▶ _QUOTED TEXT_
[Paper] Scaling Behavior of Discrete Diffusion Language Models

Published: 1 month ago (December 11, 2025 at 12:54 PM EST)

4 min read

Source: arXiv

Source: arXiv - 2512.10858v1

Overview

This paper investigates how Discrete Diffusion Language Models (DLMs) scale compared to the dominant autoregressive language models (ALMs). By systematically varying the diffusion noise (from masked to uniform) and tuning key hyper‑parameters, the authors uncover distinct scaling regimes that could make diffusion‑based models more compute‑ or data‑efficient in real‑world settings.

Key Contributions

Comprehensive scaling study of DLMs across a spectrum of diffusion noises (masked ↔ uniform).
Identification of noise‑dependent scaling laws: uniform diffusion favors parameter‑rich, data‑light regimes, while masked diffusion behaves oppositely.
Empirical validation of the predicted laws by training a 10‑billion‑parameter uniform diffusion model on ~(10^{22}) FLOPs—the largest publicly reported uniform diffusion LM.

▶ _TO DO_
A) Reproduce word for word the part of the diffusion language model paper summary that opens with the words containing "Source: arXiv - 2512.10858v1" and closes with "in real‑world settings.".
B) Write the next part of the diffusion language model paper summary, picking up after its last sentence.
The records come from a separate source.

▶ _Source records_
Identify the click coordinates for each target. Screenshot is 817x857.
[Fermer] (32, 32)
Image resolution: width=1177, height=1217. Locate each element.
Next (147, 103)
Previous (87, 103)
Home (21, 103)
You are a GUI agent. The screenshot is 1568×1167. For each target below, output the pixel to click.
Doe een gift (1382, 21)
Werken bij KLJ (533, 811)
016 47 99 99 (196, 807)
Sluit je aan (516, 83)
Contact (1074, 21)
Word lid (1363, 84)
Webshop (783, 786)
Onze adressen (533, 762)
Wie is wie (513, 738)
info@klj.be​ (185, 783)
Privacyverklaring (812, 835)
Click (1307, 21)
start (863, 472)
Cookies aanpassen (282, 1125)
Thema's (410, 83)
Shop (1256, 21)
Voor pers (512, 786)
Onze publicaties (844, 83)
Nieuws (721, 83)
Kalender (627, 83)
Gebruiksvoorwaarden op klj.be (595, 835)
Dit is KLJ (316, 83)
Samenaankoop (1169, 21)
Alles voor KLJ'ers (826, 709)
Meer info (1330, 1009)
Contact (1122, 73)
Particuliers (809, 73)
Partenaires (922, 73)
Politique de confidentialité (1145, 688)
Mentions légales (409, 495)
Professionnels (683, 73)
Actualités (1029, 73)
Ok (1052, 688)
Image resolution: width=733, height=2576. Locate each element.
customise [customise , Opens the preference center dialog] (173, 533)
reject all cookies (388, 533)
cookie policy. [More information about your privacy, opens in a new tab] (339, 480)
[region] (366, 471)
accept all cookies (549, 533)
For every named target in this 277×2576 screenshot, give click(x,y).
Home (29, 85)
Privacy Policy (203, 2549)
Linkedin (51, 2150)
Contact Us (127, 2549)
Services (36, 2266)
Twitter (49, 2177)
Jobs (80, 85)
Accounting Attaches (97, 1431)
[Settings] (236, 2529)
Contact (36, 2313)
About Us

▶ _OUTPUTS FOR THE TASKS_
A)
Source: arXiv - 2512.10858v1

Overview

This paper investigates how Discrete Diffusion Language Models (DLMs) scale compared to the dominant autoregressive language models (ALMs). By systematically varying the diffusion noise (from masked to uniform) and tuning key hyper‑parameters, the authors uncover distinct scaling regimes that could make diffusion‑based models more compute‑ or data‑efficient in real‑world settings.

B)
Practical guidance on batch‑size and learning‑rate schedules for diffusion LMs, filling a gap left by prior work.
Open‑source release of training scripts and checkpoints, enabling reproducibility and community extensions.

Methodology

Model family – The authors use the same transformer backbone for all experiments, swapping only the diffusion objective (masked, uniform, or interpolations).
Noise interpolation – A scalar (\alpha) smoothly blends masked and uniform corruption, allowing a continuous sweep of diffusion types.
Training regimes – Two primary axes are explored:
- Compute‑bound: fixed FLOP budget, varying model size and data volume.
- Data‑bound: fixed dataset size, scaling up parameters and compute.
Hyper‑parameter sweeps – Systematic grid searches over batch size (from 256 to 8192) and learning‑rate schedules (linear warm‑up + cosine decay) to isolate their impact on scaling curves.
Metrics – Standard cross‑entropy loss on a held‑out validation set, plus downstream zero‑shot tasks (e.g., cloze, QA) for qualitative sanity checks.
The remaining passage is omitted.